Collin Gillespie is Villanova’s senior guard and emotional leader who’s averaging 15.6 points and 3.9 rebounds and 3.2 assists. And in 2019, he was asked by coaches to have a shooting contest with a visiting recruit.
It tuned into a game of one-on-one.
The recruit led 13-0 at one point.
“I was like, ‘Who is this kid? This dude can really help us,’” Gillespie said. “I knew right away he would be a good fit. He has grown so much as a player since he got here.”
Gillespie rallied to win the one-on-one game. Made every shot once gaining possession. He and Daniels would play four games and Gillespie would win three.
It didn’t stop Daniels, however, from committing to the Wildcats.
In fact, it’s one of the reasons he did.
Three years later, he’s expected to start in Moore’s spot when things tip off at 3:09 p.m. PDT.
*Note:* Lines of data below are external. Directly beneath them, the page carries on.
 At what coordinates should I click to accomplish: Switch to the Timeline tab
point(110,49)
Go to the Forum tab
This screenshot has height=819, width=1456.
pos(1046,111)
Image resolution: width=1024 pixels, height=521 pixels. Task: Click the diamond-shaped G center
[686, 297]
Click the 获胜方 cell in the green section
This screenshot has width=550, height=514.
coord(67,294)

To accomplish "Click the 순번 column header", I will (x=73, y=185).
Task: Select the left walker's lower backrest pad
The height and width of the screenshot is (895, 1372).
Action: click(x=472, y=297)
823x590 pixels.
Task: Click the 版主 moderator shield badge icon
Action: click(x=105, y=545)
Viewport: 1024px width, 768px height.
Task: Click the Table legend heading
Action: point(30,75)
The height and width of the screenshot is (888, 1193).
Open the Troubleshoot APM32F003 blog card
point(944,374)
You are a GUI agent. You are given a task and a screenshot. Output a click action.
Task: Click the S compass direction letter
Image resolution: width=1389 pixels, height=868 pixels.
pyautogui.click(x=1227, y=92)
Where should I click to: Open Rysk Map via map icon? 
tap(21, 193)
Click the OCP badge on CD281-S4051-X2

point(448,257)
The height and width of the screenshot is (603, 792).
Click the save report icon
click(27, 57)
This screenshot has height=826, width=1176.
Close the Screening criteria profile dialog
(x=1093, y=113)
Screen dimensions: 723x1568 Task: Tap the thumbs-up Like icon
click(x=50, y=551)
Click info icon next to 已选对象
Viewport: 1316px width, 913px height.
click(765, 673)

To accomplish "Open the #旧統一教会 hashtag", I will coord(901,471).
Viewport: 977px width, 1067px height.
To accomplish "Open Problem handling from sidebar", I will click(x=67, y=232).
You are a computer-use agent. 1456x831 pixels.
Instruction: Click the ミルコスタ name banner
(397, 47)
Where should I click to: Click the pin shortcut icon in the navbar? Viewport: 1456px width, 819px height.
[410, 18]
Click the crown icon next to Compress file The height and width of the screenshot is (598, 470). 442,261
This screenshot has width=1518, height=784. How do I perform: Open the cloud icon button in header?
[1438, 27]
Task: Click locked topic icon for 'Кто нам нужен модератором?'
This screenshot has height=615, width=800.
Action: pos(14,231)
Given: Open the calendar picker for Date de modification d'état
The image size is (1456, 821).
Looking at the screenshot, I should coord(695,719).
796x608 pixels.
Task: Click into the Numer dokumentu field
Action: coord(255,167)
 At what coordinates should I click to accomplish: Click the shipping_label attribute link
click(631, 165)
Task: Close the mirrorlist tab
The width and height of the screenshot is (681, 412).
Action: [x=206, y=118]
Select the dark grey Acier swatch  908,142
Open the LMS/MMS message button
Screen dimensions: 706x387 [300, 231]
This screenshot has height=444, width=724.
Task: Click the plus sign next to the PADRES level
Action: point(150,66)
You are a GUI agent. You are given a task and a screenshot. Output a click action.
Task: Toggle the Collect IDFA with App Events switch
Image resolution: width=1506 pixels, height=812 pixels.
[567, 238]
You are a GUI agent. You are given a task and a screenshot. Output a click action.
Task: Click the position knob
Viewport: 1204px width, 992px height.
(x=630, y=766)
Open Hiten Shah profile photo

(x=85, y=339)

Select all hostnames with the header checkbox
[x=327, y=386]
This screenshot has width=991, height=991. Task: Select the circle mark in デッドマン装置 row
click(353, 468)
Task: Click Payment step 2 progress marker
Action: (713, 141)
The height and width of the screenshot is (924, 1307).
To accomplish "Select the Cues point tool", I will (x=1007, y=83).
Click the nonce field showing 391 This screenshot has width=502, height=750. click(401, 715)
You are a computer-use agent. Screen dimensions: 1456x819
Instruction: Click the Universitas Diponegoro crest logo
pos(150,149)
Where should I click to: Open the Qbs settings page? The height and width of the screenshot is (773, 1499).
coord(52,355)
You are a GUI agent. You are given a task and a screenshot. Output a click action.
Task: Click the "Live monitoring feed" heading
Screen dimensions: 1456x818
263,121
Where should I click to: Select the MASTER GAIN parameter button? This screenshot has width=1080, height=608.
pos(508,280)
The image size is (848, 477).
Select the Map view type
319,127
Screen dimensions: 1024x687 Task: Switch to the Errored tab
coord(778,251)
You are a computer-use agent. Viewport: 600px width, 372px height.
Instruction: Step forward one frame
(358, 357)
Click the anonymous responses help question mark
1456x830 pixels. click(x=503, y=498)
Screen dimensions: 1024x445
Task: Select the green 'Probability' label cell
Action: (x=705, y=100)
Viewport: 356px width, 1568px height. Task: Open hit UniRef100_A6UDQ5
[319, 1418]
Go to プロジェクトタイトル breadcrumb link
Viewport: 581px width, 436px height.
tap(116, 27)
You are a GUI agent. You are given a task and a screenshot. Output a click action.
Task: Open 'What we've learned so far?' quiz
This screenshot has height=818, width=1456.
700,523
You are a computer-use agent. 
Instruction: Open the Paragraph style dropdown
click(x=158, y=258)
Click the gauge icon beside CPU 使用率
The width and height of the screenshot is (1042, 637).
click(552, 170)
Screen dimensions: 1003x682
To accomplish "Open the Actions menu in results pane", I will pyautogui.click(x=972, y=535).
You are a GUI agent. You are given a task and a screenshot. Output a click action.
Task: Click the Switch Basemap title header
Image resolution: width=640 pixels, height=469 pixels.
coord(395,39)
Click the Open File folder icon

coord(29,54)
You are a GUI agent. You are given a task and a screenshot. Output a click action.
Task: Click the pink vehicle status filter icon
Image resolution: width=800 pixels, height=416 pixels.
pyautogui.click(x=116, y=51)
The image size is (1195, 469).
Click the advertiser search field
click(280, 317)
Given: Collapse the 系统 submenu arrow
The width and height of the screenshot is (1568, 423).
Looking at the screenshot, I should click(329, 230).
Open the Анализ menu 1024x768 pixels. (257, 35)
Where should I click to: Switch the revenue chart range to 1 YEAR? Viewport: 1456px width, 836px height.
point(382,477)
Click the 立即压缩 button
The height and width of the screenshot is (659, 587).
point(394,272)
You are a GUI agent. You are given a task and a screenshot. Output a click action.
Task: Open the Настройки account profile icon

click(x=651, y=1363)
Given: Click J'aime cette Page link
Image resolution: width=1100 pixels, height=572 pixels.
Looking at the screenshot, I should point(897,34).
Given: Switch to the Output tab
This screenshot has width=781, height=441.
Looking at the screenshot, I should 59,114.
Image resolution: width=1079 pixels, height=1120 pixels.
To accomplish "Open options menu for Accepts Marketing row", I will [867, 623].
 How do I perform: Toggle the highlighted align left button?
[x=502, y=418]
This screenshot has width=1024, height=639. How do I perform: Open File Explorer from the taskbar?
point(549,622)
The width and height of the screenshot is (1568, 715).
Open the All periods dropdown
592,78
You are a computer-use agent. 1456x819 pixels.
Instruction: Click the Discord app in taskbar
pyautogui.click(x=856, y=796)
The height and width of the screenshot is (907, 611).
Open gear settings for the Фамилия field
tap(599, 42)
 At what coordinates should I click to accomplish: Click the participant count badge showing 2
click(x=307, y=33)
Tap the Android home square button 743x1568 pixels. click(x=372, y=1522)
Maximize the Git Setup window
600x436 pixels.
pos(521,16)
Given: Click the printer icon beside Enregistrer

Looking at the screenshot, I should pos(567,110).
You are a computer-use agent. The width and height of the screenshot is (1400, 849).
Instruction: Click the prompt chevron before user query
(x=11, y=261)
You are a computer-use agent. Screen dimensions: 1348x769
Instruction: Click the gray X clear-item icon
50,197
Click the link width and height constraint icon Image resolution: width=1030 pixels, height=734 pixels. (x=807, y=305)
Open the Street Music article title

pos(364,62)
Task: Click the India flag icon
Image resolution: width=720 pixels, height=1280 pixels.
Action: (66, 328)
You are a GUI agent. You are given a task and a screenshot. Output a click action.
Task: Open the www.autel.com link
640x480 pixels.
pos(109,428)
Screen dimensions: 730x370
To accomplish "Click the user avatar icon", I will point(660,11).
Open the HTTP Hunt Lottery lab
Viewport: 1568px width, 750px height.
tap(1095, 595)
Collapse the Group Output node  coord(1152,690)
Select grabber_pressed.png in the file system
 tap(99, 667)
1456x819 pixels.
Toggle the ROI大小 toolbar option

“I can’t tell you how thrilled I am for Caleb,” Wright said. “He’s just one of my favorite people as a player because of everything that he’s been through. … He’s the most amazing kid. You never saw him down. You never saw him frustrated. For him to come back here is really special.”
Daniels is home and in the Final Four — back to where he shined on the court and as a valedictorian at local St. Augustine High. This will mean as much to him as anyone and perhaps even more.
Went through the wringer to college basketball’s biggest and brightest moment.
Some marathon journey, is right.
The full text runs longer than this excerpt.